En la ruta chejoviana, los cuentos de Cacería exponen la vida diaria: miserias, grandezas y banalidades en torno al matrimonio, la amistad, la infidelidad, el prejuicio, la vejez, el trabajo, la enfermedad, y más. Lenguaje no complaciente, claro y sin artificios que bordea la ironía, la parodia, el humor, y deja su espacio, en los remates abiertos o ambiguos, a la actividad del lector.

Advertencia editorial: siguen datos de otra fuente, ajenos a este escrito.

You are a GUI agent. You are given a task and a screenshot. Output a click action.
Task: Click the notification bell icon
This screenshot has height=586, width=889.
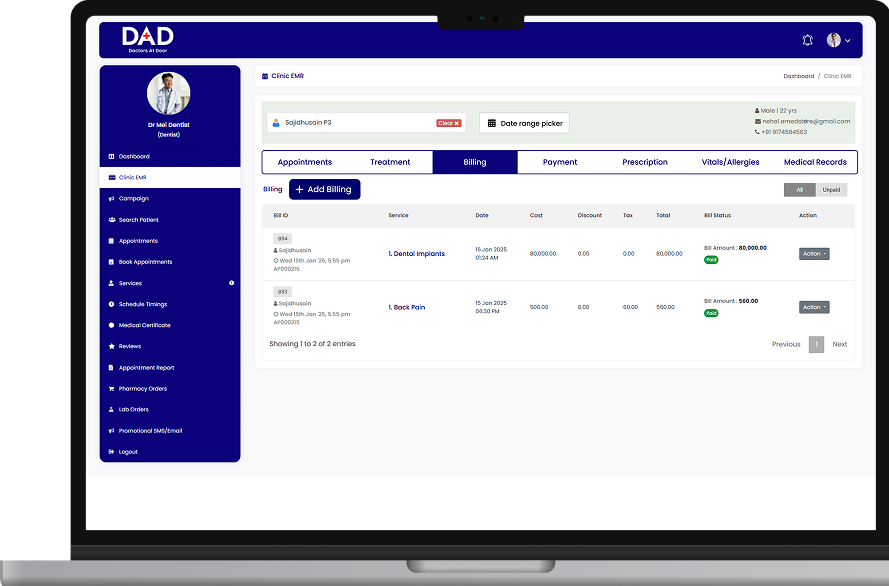[807, 40]
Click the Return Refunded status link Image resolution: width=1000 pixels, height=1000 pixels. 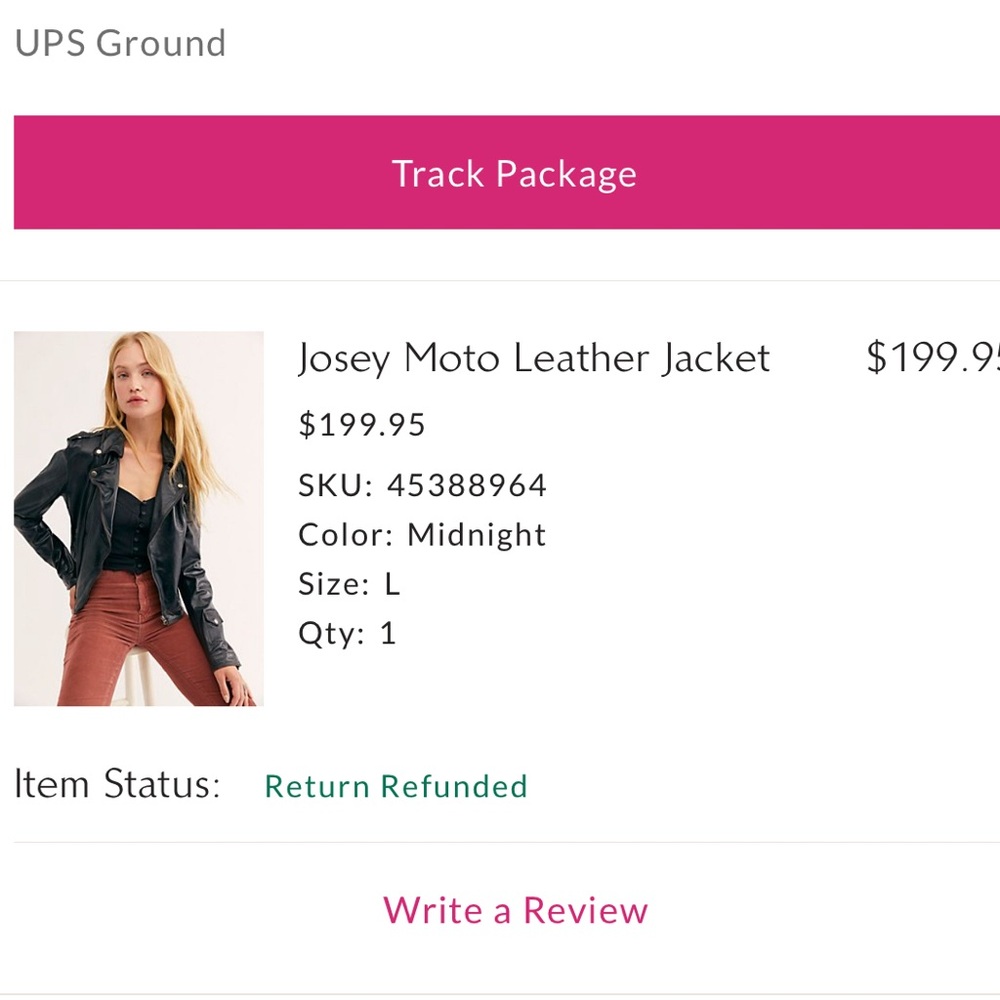tap(395, 786)
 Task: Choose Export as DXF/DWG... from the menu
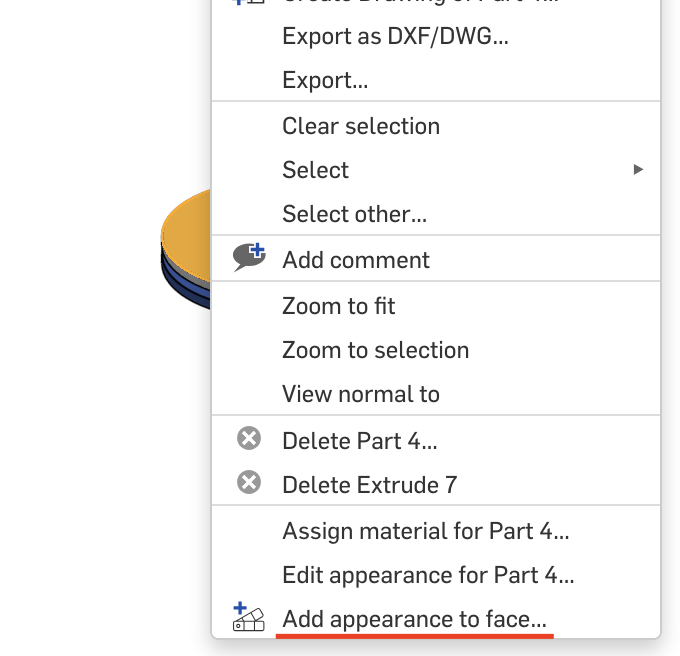point(395,37)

La felicidad, al final de la serie, dialoga con el filme de la cineasta danesa Agnès Varda: Le bonheur (La felicidad, 1965), y con el bello y sutil cuento de K. Mansfield Felicidad perfecta, obras pivoteadas en conflictos derivados de triángulos amorosos. Las tres búsquedas interpelan el mismo objeto, se iluminan entre sí. La protagonista de Andruetto medita los contenidos del concepto “felicidad” –alcanzada ya la edad madura todo ha cristalizado en su justa medida y equilibrio–; nada, como tampoco en las tramas de Varda y Mansfield, permite vislumbrar el dramático final. Su reflexión en torno a ese estado dudoso, vulnerable, llamado “felicidad”, estado que a su vez los tres relatos se ocupan de transgredir y desmentir, remite a otros personajes femeninos de Cacería. Se pregunta –y la pregunta abarca por igual, en el lúcido juego de intertextualidades coincidentes, la cumbre y el abismo propios y ajenos– qué estaría pensando Bertha Young (en el cuento de Mansfield) cuando cree tocar el punto más alto (como el árbol de peras “que parece que va a rozar el borde de la luna”) de su eufórica felicidad, sin intuir siquiera que está a punto de perderla: “dos mujeres atrapadas en un círculo preguntándose qué deben hacer con esa felicidad que les oprime el pecho”.